Self-programming computers (little fake brains) fuel new start-up.

You know it’s real when there’s money involved. Well, real-ish. New Scientist has more on the Google acquisition of DeepMind Technologies and their Neural Turing Machine:

DeepMind Technologies, a London-based artificial-intelligence firm acquired by Google this year, has revealed that it is designing computers that combine the way ordinary computers work with the way the human brain works. They call this hybrid device a Neural Turing Machine. The hope is it won’t need programmers, and will instead program itself.

“These neural networks that are so good at recognising patterns – a traditional domain for humans – are not so good at doing the stuff your calculator has done for a long time,” says Jürgen Schmidhuber of the Dalle Molle Institute for Artificial Intelligence Research in Manno, Switzerland.

Bridging that gap could give you a computer that does both, and can therefore invent programs for situations it has not seen before. The ultimate goal is a machine with the number-crunching power of a conventional computer that can also learn and adapt like a human.

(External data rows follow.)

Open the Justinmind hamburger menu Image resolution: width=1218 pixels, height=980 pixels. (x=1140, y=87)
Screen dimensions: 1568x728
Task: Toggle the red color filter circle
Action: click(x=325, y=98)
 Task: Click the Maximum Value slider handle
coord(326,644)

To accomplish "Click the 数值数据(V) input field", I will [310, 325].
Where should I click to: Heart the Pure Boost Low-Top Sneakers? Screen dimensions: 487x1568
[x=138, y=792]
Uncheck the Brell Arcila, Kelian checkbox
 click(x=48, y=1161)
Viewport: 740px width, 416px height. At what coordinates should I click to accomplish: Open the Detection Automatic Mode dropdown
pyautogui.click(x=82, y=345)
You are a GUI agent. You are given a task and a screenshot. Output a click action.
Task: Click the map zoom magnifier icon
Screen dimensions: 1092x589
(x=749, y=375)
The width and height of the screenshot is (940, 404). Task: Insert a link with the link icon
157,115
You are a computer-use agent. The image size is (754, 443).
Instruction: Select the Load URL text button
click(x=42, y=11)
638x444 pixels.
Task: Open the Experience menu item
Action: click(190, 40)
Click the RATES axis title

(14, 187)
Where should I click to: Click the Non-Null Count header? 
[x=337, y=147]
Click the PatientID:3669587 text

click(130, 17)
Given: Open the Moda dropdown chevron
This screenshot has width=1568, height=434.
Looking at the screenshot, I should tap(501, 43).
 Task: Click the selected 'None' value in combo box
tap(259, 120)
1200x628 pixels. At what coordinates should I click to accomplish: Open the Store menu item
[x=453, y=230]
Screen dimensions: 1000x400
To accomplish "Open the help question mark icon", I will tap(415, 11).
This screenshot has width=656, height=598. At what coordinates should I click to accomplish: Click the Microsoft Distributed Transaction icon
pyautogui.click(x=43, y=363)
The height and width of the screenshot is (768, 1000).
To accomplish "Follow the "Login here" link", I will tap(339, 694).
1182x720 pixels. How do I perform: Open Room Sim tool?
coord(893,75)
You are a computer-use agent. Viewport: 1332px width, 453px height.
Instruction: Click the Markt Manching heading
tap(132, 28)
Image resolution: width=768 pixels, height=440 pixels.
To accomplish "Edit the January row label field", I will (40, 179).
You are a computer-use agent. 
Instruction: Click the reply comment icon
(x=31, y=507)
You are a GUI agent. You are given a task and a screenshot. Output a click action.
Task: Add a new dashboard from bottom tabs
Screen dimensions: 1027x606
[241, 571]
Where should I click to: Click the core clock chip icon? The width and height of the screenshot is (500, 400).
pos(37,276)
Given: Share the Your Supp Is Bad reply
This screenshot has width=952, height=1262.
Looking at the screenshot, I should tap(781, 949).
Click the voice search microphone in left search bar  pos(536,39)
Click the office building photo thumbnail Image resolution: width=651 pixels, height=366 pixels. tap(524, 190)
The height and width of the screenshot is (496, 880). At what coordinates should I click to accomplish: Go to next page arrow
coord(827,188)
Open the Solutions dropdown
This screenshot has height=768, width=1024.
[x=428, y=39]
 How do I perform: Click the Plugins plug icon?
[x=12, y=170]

DeepMind’s solution is to add a large external memory that can be accessed in many different ways, which mathematician Alan Turing realised was a key part of ordinary computing architecture, hence the name Neural Turing Machine (NTM). This gives the neural network something like a human’s working memory – the ability to quickly store and manipulate a piece of data.

To test the idea, they asked their NTM to learn how to copy blocks of binary data it received as input, and compared its performance with a more basic neural network. The NTM learned much faster, and could reproduce longer blocks with fewer errors.